All posts
May 17, 2026·9 min read
OpenAIClaude SDKAgentic WorkflowsMulti-AgentDeveloper Tools

OpenAI Agents SDK vs Claude Code SDK: A Workflow Builder's Comparison

Published: May 17, 2026

Two major agent SDK releases in two months. OpenAI shipped the Agents SDK in March 2026; Anthropic followed with Claude Code SDK 1.0 in May. Both target the same developer: someone building multi-agent systems that need routing, tool calling, memory, and observability.

The marketing is nearly identical. The architecture is not.

Here's a direct comparison across the dimensions that matter most for production workflow systems.


Overview

CapabilityOpenAI Agents SDKClaude Code SDK 1.0
Agent routingHandoffs (explicit graph)Router (intent-based)
Tool callingParallel, structuredParallel, Zod-validated
MemoryNo built-in; bring your ownBuilt-in typed memory store
TracingOpenAI-native + OTELAnthropic-native + OTEL
Multi-modelOpenAI models onlyAny Anthropic model
Session persistenceNo built-inRedis / Supabase / file
Open sourcePartial (examples, not core)Partial
Pricing modelAPI tokens + runtime overheadAPI tokens only

Agent Routing: Handoffs vs Intent-Based Dispatch

OpenAI Agents SDK uses an explicit handoff graph. You define which agents can hand off to which, and the routing follows that graph. The orchestrating agent generates a function call like transfer_to_coding_agent() — a structured, predictable transition.

```python

from agents import Agent, handoff

research_agent = Agent(

name="Research",

tools=[web_search, read_file],

handoffs=[coding_agent, writing_agent],

)

```

Claude Code SDK uses a Router that dispatches based on intent. You register agents; the router reasons about which agent is best suited for each task. No explicit handoff graph required.

```typescript

const registry = new AgentRegistry();

registry.register('research', researchAgent);

registry.register('coding', codingAgent);

const router = new Router(registry);

const result = await router.dispatch(task); // routing is implicit

```

The trade-off: Explicit handoffs (OpenAI) give you deterministic routing you can audit.

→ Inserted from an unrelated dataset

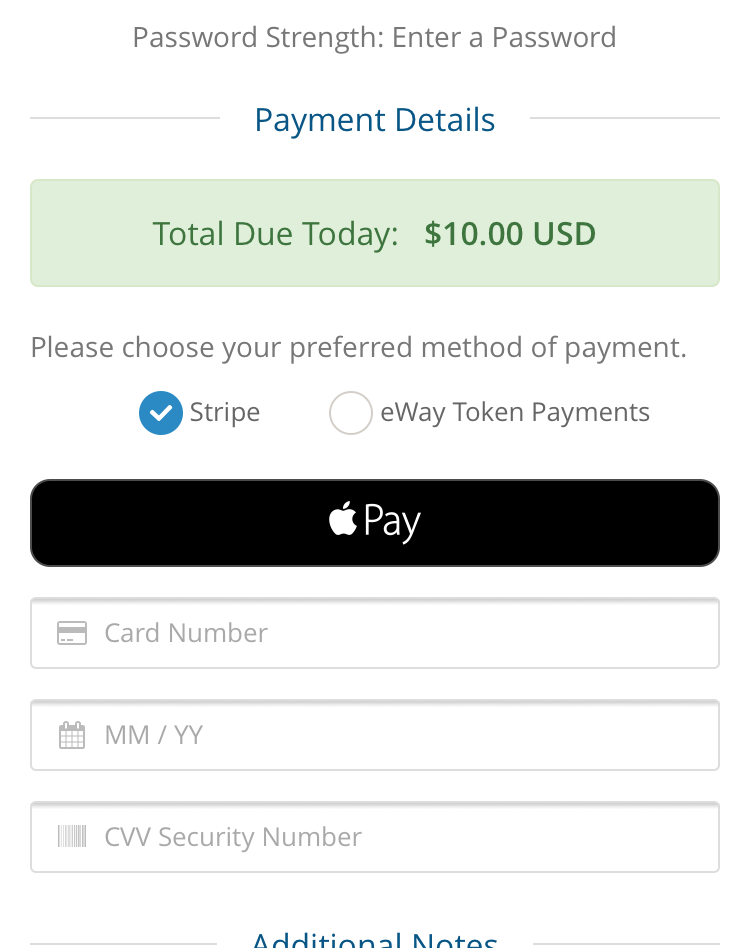Screen dimensions: 748x948
Task: Focus the CVV Security Number field
Action: [375, 837]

Intent-based dispatch (Claude) reduces boilerplate but makes routing less predictable. For compliance-sensitive workflows, explicit handoffs win. For exploratory or general-purpose agents, intent-based dispatch is faster to build.


Tool Calling: Both Are Parallel, but Validation Differs

Both SDKs support parallel tool execution — the critical capability that cuts latency in research and data-gathering workflows by 40–60%.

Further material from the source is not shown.